Na verdade, como decorre da redação do preceito em causa, relevante para a respetiva integração objetiva é apenas que o agente sem se encontrar autorizado, fora das condições legais ou em contrário das prescrições da autoridade competente (no que ao caso importa) detenha, use ou traga consigo armas brancas ou engenhos ou instrumentos sem aplicação definida que possam ser usados como arma de agressão, não justificando a sua posse.
Assim, perante tal redação, é de concluir que a não justificação da posse destas armas pelo seu portador é um elemento integrante do tipo deste crime. Como se refere no acórdão do Tribunal da Relação de Coimbra de 30.06.201015, “este requisito legal «o seu portador não justifique a sua posse», para uma arma como aquela transportada pelo arguido, não é um mero elemento retórico, assim não disponível como uma mera fórmula mais ou menos utilizável de acordo com uma geometria variável, ou que se possa inferir de outros factos que não aludam à utilização efectiva ou potencial da arma ou instrumento. Das duas uma: ou a posse de tal arma tem uma aplicação e justificação concreta, e então não há crime, ou o seu portador não consegue justificar a posse, e assim há crime. São elementos constitutivos do tipo objectivo do crime em análise a detenção, uso e posse de armas proibidas fora das condições legais ou em contrário das prescrições das autoridades competentes. O crime de detenção de arma proibida é um crime de realização permanente e de perigo abstracto, em que o que está em causa é a própria perigosidade das armas, visando-se, com a incriminação da sua detenção tutelar o perigo de lesão da ordem, segurança e tranquilidade públicas face aos riscos da livre circulação e detenção de armas”.

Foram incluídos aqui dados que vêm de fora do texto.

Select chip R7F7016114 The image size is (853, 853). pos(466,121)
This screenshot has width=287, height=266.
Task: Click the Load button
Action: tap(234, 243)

Não obstante, tal elemento típico pode ser descrito (na acusação e nos factos provados) sob uma alegação ou referência não coincidente em termos exatos com aquela expressão legal - o que releva é que se possa ter como provado que a posse das «armas» não está justificada face ao uso que normalmente lhes é dado, pelo arguido ou por qualquer outra pessoa16.

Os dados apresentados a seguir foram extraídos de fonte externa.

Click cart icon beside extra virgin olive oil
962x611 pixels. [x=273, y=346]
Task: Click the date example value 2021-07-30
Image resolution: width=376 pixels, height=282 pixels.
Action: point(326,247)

No caso, o que se observa é que o arguido tinha na sua posse – no dia ........2022, na altura em que foi detido – a descrita barra de aço (que preenche o conceito de arma a que faz apelo a citada alínea g) do artigo 3º do RJAM), que foi buscar com o específico propósito de atingir FF na sua integridade física. E esta é a «justificação» de tal detenção.
Mesmo que se pudesse considerar que o arguido poderia utilizar tal instrumento na atividade de mecânico (o que não está provado), ainda assim, no concreto contexto em que deteve e fez uso do referido instrumento, é manifesto que não se encontrava a trabalhar, nem a desempenhar qualquer atividade relacionada com a ... automóvel. O instrumento em causa foi por si empunhado para atingir (ou seja: agredir) outra pessoa.
Como se considerou no acórdão do Supremo Tribunal de Justiça de 21.03.202417, “Com a atual redação do art. 86.º, n.º1, alínea d), do RJAM, o uso e detenção, de armas brancas, sem aplicação definida, sem afetação ao exercício de quaisquer práticas venatórias, comerciais, agrícolas, industriais, florestais, domésticas ou desportivas, continuou a ser elemento do tipo objetivo do crime de detenção de arma proibida.
Mas com o aditamento da expressão “armas brancas constantes na alínea ab) do n.º 2 do artigo 3.º”, ao art.86.º, n.º1, alínea d), do RJAM, também o uso e detenção de armas brancas com afetação ao exercício de quaisquer práticas venatórias, comerciais, agrícolas, industriais, florestais, domésticas ou desportivas, ou objeto de coleção, passou a ser tipificado como crime de detenção de arma proibida.
Neste particular, são elementos do tipo objetivo de ilícito:
- O uso ou detenção de armas brancas, com afetação ao exercício de quaisquer práticas venatórias, comerciais, agrícolas, industriais, florestais, domésticas ou desportivas, ou objeto de coleção;
- quando ocorra fora dos locais do seu normal emprego; e
- os seus portadores não justifiquem a sua posse.
Os locais normais de seu normal emprego, não suscitam, em geral, grandes dificuldades.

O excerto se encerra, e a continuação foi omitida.